The Rural Enterprise Academy is a mainstream coeducational high school located in Penkridge, Staffordshire, UK. It was the first dedicated land-based free school in England, and its aim is to develop rural entrepreneurs and business leaders.

Free schools were introduced in England in 2010 to pioneer innovative approaches to education, but analysis in 2018 by the National Foundation for Educational Research and the Sutton Trust found that only a third had achieved this; in their report, the Rural Enterprise Academy was highlighted as a particularly successful example of genuine novelty in their curriculum in catering for an area with a significant local farming community. The Academy was rated "Inadequate" by Ofsted in 2024.

==Curriculum==
The academy has chosen to offer a three-year Key Stage 3 with a broad-based curriculum of core and rural subjects. These are grouped in to three 'arcs': Environmental, Creative and Technological.

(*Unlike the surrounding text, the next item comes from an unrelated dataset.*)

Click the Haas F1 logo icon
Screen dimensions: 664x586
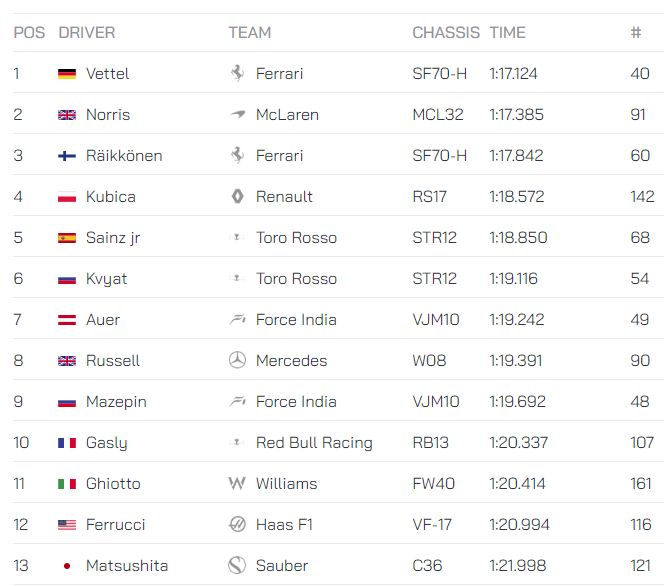(x=237, y=525)
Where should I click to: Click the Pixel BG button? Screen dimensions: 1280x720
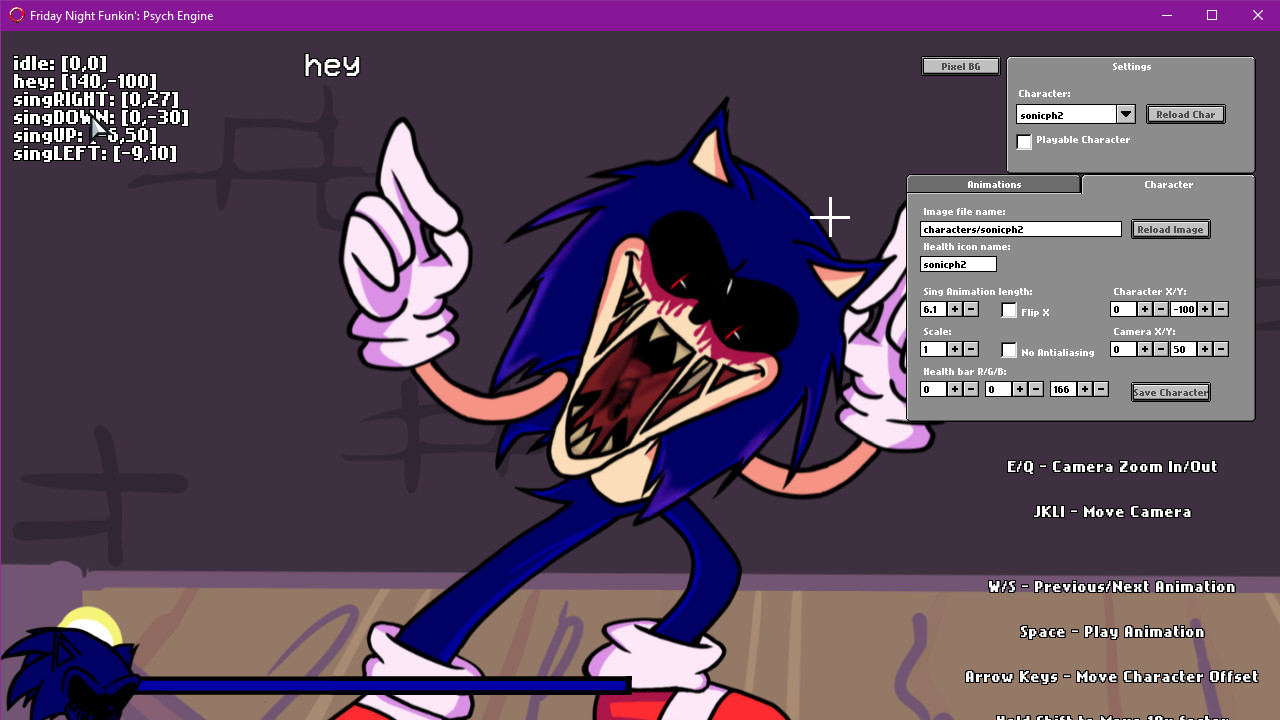coord(959,65)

The Key Stage 4 curriculum features courses in the land-based, environmental and sustainability sectors, preparing students for both vocational and academic qualifications. All students study for GCSEs and/or BTECs in English, maths, science, geography, and business.
==Extra-curricular activities==
A wide range of rural-based extra-curricular activities is available.